そしてその一瞬をつき、俺は魔力で強化した刀でワイバーンの首を両断した。
「……このダンジョンに入ってすぐの俺だったら、両断はできていなかったかもな」
ワイバーンは強化魔法を自身に施しており、ただでさえ固い鱗が、より強固なものになっていた。
たぶん、ここのボスのアクアドラゴンは、もっと固いんだろうなぁ……。
「お疲れ様、巧美ちゃん」
「ああ、ナイスアシスト、彩姉」
〈おぉ!! 快勝やん!!!〉
〈弓姫のアシストも凄いけど、お嬢の動きもやべぇ!!〉
〈息ぴったりやったな〉
「実は、共闘自体は初めてじゃないからな。俺らとオヤジが2対1で戦ったりしているぞ」
「2人がかりでも、まだ勝ったことはないんだけどね」
〈やっぱ武神ってバグってるな〉
〈この2人を同時に相手して勝てる人おるんや……〉
〈なるほど、だからスムーズに行ってたのね〉
「さて、この調子でどんどん進んでいこうか!」
◇
初めて竜の迷宮に挑んでから、5日経った金曜日。ついに俺たちは、ボス部屋1歩手前まで潜ることが出来た。

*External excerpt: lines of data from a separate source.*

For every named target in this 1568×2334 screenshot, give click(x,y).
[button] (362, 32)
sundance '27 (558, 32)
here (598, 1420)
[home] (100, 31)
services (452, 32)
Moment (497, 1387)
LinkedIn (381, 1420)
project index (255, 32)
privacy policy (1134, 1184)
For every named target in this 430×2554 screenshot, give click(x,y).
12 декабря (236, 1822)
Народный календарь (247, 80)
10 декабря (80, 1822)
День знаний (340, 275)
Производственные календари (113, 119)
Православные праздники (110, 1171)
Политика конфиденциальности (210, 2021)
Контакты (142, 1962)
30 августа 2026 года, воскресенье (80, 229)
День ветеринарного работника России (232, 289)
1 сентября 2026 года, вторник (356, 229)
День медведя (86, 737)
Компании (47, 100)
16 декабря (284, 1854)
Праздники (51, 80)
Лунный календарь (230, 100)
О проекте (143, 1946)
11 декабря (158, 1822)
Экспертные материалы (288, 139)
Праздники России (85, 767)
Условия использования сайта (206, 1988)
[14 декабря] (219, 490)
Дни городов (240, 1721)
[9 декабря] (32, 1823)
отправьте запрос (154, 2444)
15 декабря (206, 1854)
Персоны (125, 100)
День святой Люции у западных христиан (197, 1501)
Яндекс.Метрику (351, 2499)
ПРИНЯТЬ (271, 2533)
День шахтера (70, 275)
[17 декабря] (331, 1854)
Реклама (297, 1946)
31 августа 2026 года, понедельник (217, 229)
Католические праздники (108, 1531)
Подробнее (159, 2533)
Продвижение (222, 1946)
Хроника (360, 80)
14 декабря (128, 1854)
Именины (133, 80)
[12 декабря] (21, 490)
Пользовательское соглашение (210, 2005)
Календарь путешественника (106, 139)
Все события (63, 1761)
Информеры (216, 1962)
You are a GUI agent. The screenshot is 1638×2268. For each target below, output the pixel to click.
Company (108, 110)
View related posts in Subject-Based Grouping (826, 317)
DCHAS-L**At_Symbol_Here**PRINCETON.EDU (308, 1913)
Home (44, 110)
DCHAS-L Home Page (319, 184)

あれからずっと彩姉と共闘を続けているが、討伐が非常にスムーズになったため、魔力の吸収効率は下がるどころか、むしろ上がっていた。
「さて、明日はついにボス戦に挑もうと思う。13時頃から攻略を始める予定だから、忘れずに来てくれよな。それじゃあ、ごきげんよう!」
配信を切り、彩姉と共にダンジョンの外に出る。
今日は10時頃から配信を始めたのだが、もうすでに6時を回っており、夕暮れ時になっていた。
ダンジョン前で待機していた道田の運転する車に乗り込み、40分ほどかけて西園寺家の別荘へと戻る。
ダンジョンの近くにもホテルはあるのだが、別荘があるならそこでいいだろうということで、毎日別荘とダンジョンを行き来しているのだ。
ちなみに道田はBランクハンターのままなので、竜の迷宮に同行することはできない。こっちに来てからも運転手としての仕事ぐらいしかできていないが、逆に俺たちがダンジョンに潜っている間、随分沖縄を堪能しているらしい。
まぁ、問題ないならいいか。
部屋に戻り一息ついたところで、俺は彩姉に尋ねる。
「さて……勝てるかな?」
相手は言わずもがな、アクアドラゴンだ。
「……勝率は7割ぐらいだと思う。勝てない相手じゃないよ。私が手下を相手するから、巧美ちゃんはボスに集中してね」
「ああ、そのつもりだ」
俺も魔刀を使って、全体に攻撃はできるが、彩姉の方がその能力は上だ。彩姉が手下を殲滅するまで、アクアドラゴンは俺が受け持ち邪魔させなければいい。
問題は俺の攻撃が、アクアドラゴンに通じるかどうかだが――
「まぁ、なんとかなるだろう」
俺は天煌を手入れしながら、そうつぶやいた。
そして明日の決戦に備え、俺たちは早めに眠りにつくのだった。
だが――翌日。その予定はすべて崩れ去った。
午前4時。竜の迷宮にてスタンピードが確認。
のちに、"沖縄の悪夢"と呼ばれる災害が、今、発生したのだ。